原来在西北,那为了和胡人们斗,商震那还要弄上一匹快马呢。
现在是在海上了。
既然已经在海上了,那么海上没有快船就象在西北没有快吗,这怎么行?!
“把你手中的弓给我放下,我特么的看你是不想活了!”这时喜糖突然张嘴骂道。
因为这时候喜糖突然发现在那船舱边上有一个年轻人手中正拿着一张弓。
至于羽箭喜糖倒是没有看到,不过既然有弓那就不可能没有箭。
想来这条船是被这些难民偷来的,也有可能在偷船的过程中他们还杀了人,那船上既然有蝎子尾那有弓也就顺理成章了。

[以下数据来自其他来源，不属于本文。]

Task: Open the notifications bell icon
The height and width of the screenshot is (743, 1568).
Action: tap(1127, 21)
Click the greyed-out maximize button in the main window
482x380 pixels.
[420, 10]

“傻逼!”白玉川也骂道,“没看到后面有人拿箭也指着你们吗?”
白玉川这样说,与其说他是在骂人却不如说他是在善意的提醒。
后面追过来的那两条倭船马上就到了。
要是现在这些个难民还想反抗那真的是太自不量力了!
白玉川不象商震,见了瀛人就想杀见了难民就想救,可这也绝不意味着白玉川就想看着难民就死在自己的面前。
在商震他们的威吓之下,那船上的几个壮年男子终是心不甘情不愿的用蝎子尾将商震他们这个竹筏拉拢了过来。
“艹**的,急死我了!”这时商震就听到喜糖低声骂了一句。
商震当然明白喜糖为什么骂人。
他们上了这条难民船欺负难民是假,他们却是要到这条船上对付已经过来的那两条倭船上的倭寇的啊!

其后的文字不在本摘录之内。